The above yaml file is also provided as example_prometheus.yml in the release package inside examples/jupyter directory. Just make sure to rename it to prometheus.yml if you plan to use it as your prometheus configuration file, otherwise you’ll need to provide --config.file argument with your configuration file name in the run command. Remember that in our application, we set the port for the metrics port to 8000.

Last, we start the server with the following command:

cd prometheus_folder
./prometheus

Grafana Server

First, we need to install Grafana on a system. We follow instructions from the Grafana official documentation.

Assuming that we have it installed, we then start the Grafana server with the following command:

cd grafana_folder
./bin/grafana-server web

Then, on our local computer we set up a tunnel as follows:

1ssh -NL localhost:1234:localhost:3000 username@system_name

where system_name is the system where we installed and run Grafana.

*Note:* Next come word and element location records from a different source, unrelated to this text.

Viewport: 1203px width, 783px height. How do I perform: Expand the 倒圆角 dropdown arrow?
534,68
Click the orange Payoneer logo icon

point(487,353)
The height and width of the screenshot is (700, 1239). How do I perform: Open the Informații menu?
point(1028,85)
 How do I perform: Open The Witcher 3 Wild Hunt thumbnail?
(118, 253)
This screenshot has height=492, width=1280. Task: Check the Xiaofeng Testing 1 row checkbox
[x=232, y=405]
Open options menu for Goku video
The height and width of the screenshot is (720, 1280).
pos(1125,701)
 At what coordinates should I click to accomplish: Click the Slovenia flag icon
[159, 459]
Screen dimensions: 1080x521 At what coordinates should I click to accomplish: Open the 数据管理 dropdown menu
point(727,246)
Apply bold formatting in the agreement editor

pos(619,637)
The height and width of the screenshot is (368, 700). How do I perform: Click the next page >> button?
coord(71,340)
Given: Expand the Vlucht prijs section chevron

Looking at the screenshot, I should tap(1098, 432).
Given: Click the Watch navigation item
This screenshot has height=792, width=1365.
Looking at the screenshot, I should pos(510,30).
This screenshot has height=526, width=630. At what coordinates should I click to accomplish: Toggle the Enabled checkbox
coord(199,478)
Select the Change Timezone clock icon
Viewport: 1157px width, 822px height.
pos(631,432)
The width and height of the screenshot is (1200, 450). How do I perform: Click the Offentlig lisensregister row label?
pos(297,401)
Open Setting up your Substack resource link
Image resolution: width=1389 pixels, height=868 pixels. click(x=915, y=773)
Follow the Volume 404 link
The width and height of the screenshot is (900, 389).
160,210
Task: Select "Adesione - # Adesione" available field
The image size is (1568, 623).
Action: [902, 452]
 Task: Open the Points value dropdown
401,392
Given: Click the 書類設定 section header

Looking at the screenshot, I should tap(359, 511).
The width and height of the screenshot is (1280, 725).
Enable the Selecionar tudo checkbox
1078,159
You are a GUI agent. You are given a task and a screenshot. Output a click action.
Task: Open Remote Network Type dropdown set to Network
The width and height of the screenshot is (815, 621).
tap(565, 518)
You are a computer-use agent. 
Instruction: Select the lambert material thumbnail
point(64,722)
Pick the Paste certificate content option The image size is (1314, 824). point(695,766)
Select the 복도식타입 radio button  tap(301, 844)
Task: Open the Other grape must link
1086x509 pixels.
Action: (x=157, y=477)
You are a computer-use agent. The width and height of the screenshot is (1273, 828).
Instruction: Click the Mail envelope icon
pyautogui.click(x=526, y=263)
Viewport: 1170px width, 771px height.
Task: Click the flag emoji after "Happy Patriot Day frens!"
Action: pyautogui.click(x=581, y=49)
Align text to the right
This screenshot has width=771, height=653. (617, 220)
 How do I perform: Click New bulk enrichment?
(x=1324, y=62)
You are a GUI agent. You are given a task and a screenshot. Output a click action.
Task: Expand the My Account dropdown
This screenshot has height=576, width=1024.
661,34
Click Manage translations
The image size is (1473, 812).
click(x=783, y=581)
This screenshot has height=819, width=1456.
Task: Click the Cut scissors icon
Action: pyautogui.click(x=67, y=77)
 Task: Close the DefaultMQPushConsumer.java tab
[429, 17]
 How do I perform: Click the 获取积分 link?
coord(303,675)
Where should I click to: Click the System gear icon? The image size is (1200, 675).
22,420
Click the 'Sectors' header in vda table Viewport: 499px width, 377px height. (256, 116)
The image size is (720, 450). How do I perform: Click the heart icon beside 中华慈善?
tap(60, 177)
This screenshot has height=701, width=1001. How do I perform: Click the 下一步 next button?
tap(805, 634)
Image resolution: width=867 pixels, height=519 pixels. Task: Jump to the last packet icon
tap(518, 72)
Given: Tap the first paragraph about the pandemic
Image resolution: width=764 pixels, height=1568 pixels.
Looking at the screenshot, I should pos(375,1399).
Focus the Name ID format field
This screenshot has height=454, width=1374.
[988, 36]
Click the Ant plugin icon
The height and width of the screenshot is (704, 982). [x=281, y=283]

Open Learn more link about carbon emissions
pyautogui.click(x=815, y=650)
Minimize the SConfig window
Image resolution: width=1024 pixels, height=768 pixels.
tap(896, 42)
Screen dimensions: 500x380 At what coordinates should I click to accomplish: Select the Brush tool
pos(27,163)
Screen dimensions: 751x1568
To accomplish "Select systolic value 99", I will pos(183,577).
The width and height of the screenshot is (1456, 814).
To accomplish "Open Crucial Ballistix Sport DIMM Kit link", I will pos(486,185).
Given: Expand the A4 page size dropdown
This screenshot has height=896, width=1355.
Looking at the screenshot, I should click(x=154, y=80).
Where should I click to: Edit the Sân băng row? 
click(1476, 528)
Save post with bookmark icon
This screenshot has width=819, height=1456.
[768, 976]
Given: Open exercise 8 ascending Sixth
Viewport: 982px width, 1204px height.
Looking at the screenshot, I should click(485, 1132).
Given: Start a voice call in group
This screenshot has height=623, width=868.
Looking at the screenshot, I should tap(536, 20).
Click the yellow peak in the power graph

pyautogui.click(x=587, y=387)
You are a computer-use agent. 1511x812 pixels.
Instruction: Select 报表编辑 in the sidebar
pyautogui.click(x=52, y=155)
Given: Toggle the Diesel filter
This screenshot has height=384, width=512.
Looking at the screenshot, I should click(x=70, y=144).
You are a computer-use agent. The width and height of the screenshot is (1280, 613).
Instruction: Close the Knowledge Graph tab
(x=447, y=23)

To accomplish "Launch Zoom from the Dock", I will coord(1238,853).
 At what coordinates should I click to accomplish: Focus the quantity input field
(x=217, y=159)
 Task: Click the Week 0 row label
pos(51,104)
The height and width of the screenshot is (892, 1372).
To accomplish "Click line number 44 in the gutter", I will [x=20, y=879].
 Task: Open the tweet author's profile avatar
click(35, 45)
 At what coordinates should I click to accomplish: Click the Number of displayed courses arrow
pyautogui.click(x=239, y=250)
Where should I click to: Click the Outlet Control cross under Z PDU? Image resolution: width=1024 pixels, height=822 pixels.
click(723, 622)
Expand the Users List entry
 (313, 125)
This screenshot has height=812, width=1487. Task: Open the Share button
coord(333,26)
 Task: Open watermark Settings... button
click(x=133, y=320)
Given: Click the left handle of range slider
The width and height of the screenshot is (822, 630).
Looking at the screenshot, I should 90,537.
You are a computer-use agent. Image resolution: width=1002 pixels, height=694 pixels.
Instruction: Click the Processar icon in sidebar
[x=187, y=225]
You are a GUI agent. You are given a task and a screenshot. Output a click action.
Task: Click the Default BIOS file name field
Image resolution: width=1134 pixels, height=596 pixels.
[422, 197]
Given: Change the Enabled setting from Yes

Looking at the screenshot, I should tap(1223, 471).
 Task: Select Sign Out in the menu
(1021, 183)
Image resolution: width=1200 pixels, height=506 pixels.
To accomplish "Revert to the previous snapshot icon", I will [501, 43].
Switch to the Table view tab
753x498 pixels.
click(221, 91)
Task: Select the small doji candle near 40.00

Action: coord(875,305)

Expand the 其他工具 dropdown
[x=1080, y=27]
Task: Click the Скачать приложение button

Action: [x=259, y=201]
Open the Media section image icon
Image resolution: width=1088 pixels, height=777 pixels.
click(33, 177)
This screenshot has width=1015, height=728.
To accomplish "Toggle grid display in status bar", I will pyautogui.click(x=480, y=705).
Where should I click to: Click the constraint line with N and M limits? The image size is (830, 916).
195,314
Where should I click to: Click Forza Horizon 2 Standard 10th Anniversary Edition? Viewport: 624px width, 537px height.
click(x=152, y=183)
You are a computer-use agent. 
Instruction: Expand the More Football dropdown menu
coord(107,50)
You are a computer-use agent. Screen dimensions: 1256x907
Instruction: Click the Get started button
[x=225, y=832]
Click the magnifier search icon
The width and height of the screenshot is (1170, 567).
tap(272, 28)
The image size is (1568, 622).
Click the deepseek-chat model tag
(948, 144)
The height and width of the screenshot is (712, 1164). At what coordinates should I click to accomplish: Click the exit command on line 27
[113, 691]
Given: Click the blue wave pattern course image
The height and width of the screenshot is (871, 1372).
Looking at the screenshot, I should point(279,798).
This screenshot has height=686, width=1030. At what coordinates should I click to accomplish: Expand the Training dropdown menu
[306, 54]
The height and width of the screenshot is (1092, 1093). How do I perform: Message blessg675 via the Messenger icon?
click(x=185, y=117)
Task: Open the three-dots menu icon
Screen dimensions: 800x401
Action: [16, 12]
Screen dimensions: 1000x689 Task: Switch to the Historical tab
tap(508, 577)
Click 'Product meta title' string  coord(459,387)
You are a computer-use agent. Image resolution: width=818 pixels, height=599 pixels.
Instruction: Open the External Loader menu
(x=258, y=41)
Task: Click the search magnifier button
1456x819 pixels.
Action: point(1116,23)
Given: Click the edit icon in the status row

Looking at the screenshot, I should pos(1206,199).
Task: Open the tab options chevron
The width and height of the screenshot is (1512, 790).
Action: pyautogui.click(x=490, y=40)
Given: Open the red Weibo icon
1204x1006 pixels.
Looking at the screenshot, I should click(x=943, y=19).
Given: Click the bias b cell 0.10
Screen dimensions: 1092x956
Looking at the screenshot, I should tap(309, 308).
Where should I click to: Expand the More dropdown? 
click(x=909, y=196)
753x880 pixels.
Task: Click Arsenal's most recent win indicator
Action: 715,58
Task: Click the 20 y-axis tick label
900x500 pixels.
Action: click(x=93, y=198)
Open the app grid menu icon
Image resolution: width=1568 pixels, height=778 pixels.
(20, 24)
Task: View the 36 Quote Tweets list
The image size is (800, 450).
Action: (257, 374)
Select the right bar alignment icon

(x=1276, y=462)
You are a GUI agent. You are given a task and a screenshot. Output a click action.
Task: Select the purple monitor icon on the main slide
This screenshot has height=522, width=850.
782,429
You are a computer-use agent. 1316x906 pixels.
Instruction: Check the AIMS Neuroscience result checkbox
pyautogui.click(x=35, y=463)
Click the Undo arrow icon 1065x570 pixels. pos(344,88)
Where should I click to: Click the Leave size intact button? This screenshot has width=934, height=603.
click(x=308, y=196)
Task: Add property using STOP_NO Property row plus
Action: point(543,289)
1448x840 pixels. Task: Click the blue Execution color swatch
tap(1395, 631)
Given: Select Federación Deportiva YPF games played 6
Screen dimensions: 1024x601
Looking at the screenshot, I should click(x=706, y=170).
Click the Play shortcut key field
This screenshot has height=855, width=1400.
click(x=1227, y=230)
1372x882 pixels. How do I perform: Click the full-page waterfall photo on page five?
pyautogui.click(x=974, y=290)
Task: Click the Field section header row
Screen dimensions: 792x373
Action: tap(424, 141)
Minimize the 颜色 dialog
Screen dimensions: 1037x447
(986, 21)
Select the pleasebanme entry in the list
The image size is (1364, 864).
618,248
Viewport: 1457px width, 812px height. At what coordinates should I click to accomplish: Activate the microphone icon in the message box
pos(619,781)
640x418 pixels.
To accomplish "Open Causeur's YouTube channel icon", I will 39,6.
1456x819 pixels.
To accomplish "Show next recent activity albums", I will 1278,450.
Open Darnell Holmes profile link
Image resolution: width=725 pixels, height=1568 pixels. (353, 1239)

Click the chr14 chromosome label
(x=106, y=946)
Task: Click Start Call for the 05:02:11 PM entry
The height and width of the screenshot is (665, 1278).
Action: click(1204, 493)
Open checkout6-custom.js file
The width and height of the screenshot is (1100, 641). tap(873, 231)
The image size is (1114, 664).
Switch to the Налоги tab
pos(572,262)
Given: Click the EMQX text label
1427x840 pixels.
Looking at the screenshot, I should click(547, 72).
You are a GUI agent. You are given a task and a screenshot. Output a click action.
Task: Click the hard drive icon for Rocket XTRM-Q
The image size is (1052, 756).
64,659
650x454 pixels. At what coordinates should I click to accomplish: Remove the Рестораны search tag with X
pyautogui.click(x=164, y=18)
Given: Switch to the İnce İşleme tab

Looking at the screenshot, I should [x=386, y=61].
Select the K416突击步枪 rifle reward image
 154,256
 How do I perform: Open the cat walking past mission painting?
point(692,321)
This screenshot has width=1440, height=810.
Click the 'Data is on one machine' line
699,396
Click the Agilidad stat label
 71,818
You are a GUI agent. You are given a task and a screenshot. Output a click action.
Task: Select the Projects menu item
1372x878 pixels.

Finally, we access Grafana in our web browser via the following URL:

1http://localhost:1234

To complete the setup and have Prometheus server communicate and send data to Grafana, we need to configure Grafana via the web browser interface. We need to create a new Prometheus data source by following the instructions here. The most important field is the URL, where we need to provide the URL (ip address and port) of the system that Prometheus server runs on. For example, in our case it was http://pinoak.us.cray.com:9090. Last, we need to create a new dashboard for visualizing our metrics. You can find information here.

Usage

To run this example, follow the multi-node start up instructions in Running Jupyter Notebook inside of the Dragon and then open the llm_example.ipynb notebook which can be found in the release package inside examples/jupyter directory. In order for the telemetry component to work and visualize the data with Grafana, you will need to also have the Prometheus and Grafana servers started by following the instructions above.

Description of the system used

For this example, an HPE Cray EX was used. Each node has AMD EPYC 7763 64-core CPUs and 4x Nvidia A100 GPUs.